SET TASK: Copy out every item below word for word.

[BEGIN DATA SUPPLIED]

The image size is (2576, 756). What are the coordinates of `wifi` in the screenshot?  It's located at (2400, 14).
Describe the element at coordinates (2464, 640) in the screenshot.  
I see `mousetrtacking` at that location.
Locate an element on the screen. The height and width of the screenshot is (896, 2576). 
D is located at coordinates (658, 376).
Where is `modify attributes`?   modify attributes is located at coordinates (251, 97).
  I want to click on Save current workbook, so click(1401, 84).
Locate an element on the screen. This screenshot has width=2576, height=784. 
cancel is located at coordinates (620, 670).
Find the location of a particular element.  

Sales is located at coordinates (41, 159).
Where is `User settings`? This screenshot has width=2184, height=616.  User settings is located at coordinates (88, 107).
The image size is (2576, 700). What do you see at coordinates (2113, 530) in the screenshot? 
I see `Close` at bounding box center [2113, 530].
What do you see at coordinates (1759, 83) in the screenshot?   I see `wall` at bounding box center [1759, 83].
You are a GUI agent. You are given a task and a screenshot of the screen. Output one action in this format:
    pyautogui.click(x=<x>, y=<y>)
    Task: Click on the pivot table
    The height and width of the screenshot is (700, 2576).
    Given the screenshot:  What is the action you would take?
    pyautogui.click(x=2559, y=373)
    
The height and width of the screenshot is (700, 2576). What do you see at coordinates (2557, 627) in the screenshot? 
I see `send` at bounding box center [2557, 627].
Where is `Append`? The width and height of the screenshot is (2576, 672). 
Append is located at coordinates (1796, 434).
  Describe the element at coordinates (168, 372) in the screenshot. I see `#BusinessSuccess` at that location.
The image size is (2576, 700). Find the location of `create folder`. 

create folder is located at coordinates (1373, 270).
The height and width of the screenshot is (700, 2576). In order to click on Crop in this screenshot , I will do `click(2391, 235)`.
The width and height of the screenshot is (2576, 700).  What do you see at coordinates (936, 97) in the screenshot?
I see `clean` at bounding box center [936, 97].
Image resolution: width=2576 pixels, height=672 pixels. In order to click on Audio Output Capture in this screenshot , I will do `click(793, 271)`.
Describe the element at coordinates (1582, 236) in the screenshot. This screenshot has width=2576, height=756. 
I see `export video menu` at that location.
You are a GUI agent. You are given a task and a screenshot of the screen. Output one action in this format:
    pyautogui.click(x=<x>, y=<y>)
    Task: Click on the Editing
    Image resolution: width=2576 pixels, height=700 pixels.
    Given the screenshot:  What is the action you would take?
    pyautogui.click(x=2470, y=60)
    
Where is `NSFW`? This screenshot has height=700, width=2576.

[END DATA SUPPLIED]

OUTPUT OF THE TASK:
The image size is (2576, 756). What are the coordinates of `wifi` in the screenshot?  It's located at (2400, 14).
Describe the element at coordinates (2464, 640) in the screenshot.  
I see `mousetrtacking` at that location.
Locate an element on the screen. The height and width of the screenshot is (896, 2576). 
D is located at coordinates (658, 376).
Where is `modify attributes`?   modify attributes is located at coordinates (251, 97).
  I want to click on Save current workbook, so click(1401, 84).
Locate an element on the screen. This screenshot has width=2576, height=784. 
cancel is located at coordinates (620, 670).
Find the location of a particular element.  

Sales is located at coordinates (41, 159).
Where is `User settings`? This screenshot has width=2184, height=616.  User settings is located at coordinates (88, 107).
The image size is (2576, 700). What do you see at coordinates (2113, 530) in the screenshot? 
I see `Close` at bounding box center [2113, 530].
What do you see at coordinates (1759, 83) in the screenshot?   I see `wall` at bounding box center [1759, 83].
You are a GUI agent. You are given a task and a screenshot of the screen. Output one action in this format:
    pyautogui.click(x=<x>, y=<y>)
    Task: Click on the pivot table
    The height and width of the screenshot is (700, 2576).
    Given the screenshot:  What is the action you would take?
    pyautogui.click(x=2559, y=373)
    
The height and width of the screenshot is (700, 2576). What do you see at coordinates (2557, 627) in the screenshot? 
I see `send` at bounding box center [2557, 627].
Where is `Append`? The width and height of the screenshot is (2576, 672). 
Append is located at coordinates (1796, 434).
  Describe the element at coordinates (168, 372) in the screenshot. I see `#BusinessSuccess` at that location.
The image size is (2576, 700). Find the location of `create folder`. 

create folder is located at coordinates (1373, 270).
The height and width of the screenshot is (700, 2576). In order to click on Crop in this screenshot , I will do `click(2391, 235)`.
The width and height of the screenshot is (2576, 700).  What do you see at coordinates (936, 97) in the screenshot?
I see `clean` at bounding box center [936, 97].
Image resolution: width=2576 pixels, height=672 pixels. In order to click on Audio Output Capture in this screenshot , I will do `click(793, 271)`.
Describe the element at coordinates (1582, 236) in the screenshot. This screenshot has width=2576, height=756. 
I see `export video menu` at that location.
You are a GUI agent. You are given a task and a screenshot of the screen. Output one action in this format:
    pyautogui.click(x=<x>, y=<y>)
    Task: Click on the Editing
    Image resolution: width=2576 pixels, height=700 pixels.
    Given the screenshot:  What is the action you would take?
    pyautogui.click(x=2470, y=60)
    
Where is `NSFW`? This screenshot has height=700, width=2576.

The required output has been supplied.